Task to carry out: Copy every line of the data exactly, keeping out any picture.

* * * * *

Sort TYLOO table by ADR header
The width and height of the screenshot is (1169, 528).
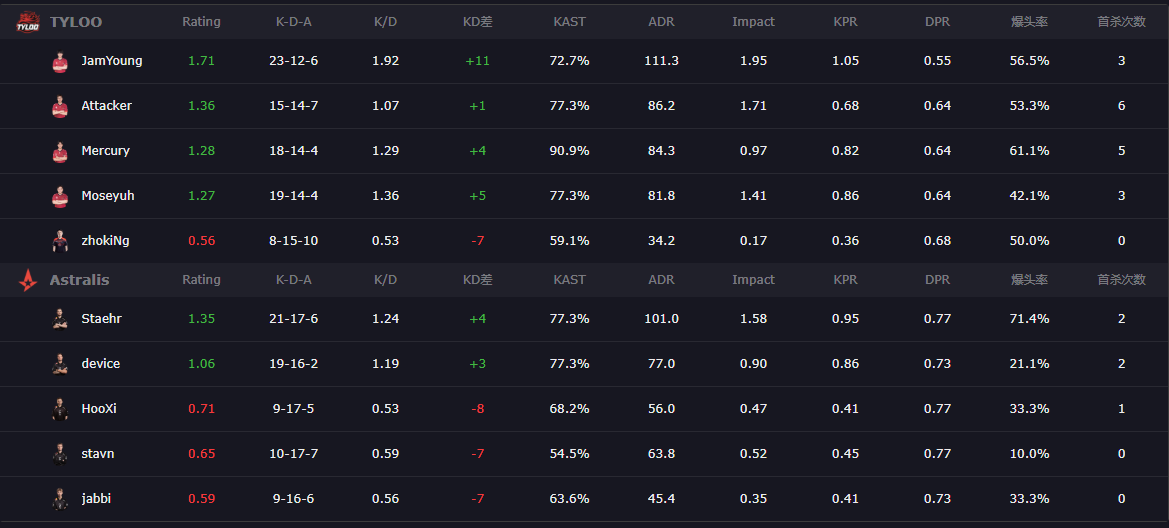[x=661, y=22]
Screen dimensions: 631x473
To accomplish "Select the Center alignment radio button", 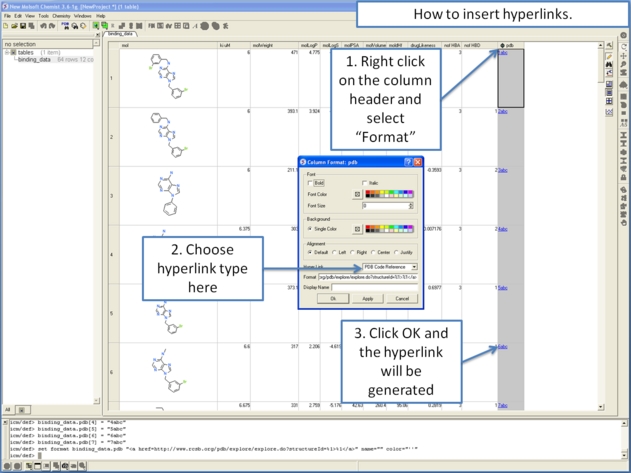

* * * * *

Result of this exercise:
Sort TYLOO table by ADR header
The width and height of the screenshot is (1169, 528).
[x=661, y=22]
Screen dimensions: 631x473
To accomplish "Select the Center alignment radio button", 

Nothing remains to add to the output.